28 participants will be selected for this study based on their health status, current/past
medications, and ability to adhere to protocol-related requirements. Prior to entering the
screening phase of the study, all potential study participants will have had to have at least
3 months of therapy for their unilateral, chronic (symptoms >6 months) Achilles tendinosis
directed by a certified physiotherapist without a clinical response. At the first visit and
after providing informed consent participants are evaluated against the study
inclusion/exclusion criteria and provide blood samples for screening assessments (including
virology). If suitable for study participation, participants will provide a biopsy from the
scalp from which RCT-01 will be prepared.

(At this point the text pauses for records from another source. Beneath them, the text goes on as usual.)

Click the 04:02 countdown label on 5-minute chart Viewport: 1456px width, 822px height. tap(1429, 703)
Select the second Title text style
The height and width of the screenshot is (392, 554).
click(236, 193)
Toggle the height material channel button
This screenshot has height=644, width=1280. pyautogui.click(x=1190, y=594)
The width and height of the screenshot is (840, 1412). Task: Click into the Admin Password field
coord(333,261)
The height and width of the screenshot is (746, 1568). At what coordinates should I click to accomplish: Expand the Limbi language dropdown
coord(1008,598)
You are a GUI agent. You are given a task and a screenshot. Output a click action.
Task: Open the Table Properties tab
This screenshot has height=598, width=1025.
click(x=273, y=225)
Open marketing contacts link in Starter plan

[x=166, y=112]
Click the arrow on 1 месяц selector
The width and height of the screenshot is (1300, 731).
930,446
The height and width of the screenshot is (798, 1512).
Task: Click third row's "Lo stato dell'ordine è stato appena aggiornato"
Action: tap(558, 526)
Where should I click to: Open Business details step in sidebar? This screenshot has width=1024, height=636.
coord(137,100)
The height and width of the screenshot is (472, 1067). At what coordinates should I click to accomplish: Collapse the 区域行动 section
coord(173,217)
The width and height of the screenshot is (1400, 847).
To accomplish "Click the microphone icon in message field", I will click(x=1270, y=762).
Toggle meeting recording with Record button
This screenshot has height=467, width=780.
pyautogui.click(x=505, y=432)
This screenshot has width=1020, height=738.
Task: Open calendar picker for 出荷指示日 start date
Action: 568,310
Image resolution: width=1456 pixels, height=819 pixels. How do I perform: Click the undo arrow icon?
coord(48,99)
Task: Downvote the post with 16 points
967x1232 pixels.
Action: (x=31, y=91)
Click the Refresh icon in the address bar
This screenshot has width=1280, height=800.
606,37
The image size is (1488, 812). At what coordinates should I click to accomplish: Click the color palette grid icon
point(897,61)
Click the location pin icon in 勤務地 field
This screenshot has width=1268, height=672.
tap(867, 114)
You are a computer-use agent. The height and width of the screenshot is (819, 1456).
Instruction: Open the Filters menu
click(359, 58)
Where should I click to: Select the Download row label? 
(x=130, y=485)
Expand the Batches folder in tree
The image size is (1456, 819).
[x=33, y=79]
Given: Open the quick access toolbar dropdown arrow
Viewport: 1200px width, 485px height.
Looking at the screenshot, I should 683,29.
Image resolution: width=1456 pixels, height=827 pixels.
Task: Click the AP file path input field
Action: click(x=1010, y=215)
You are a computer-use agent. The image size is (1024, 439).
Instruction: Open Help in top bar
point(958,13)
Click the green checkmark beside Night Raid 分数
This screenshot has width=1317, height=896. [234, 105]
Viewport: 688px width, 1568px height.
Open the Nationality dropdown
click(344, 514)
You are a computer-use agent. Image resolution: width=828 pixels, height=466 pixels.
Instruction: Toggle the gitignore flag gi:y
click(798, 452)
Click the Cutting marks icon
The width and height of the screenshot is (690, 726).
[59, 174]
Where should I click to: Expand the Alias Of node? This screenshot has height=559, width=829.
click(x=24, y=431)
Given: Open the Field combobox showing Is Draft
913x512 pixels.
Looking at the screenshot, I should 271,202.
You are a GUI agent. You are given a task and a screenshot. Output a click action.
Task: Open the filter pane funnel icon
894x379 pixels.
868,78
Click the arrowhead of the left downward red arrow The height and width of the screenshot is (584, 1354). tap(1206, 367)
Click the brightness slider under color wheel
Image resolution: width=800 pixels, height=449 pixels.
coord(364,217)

Baseline evaluations of participants' overall health and tendinosis, in particular, will be
performed on the day of injection. Once all baseline assessments have been completed, the
tendon to be treated will be anesthetized and will receive ultrasound-guided injections of
either placebo (cryomedium) or RCT-01.
All participants will return to the clinic for repeat assessments of their unilateral
Achilles tendinosis and overall health at seven (7) visits over the following 6 months.
Participants will also complete an eccentric training physiotherapy program under the
guidance of a certified physiotherapist for two (2) months after receipt of injections. Total
duration of patient participation is approximately eight (8) months.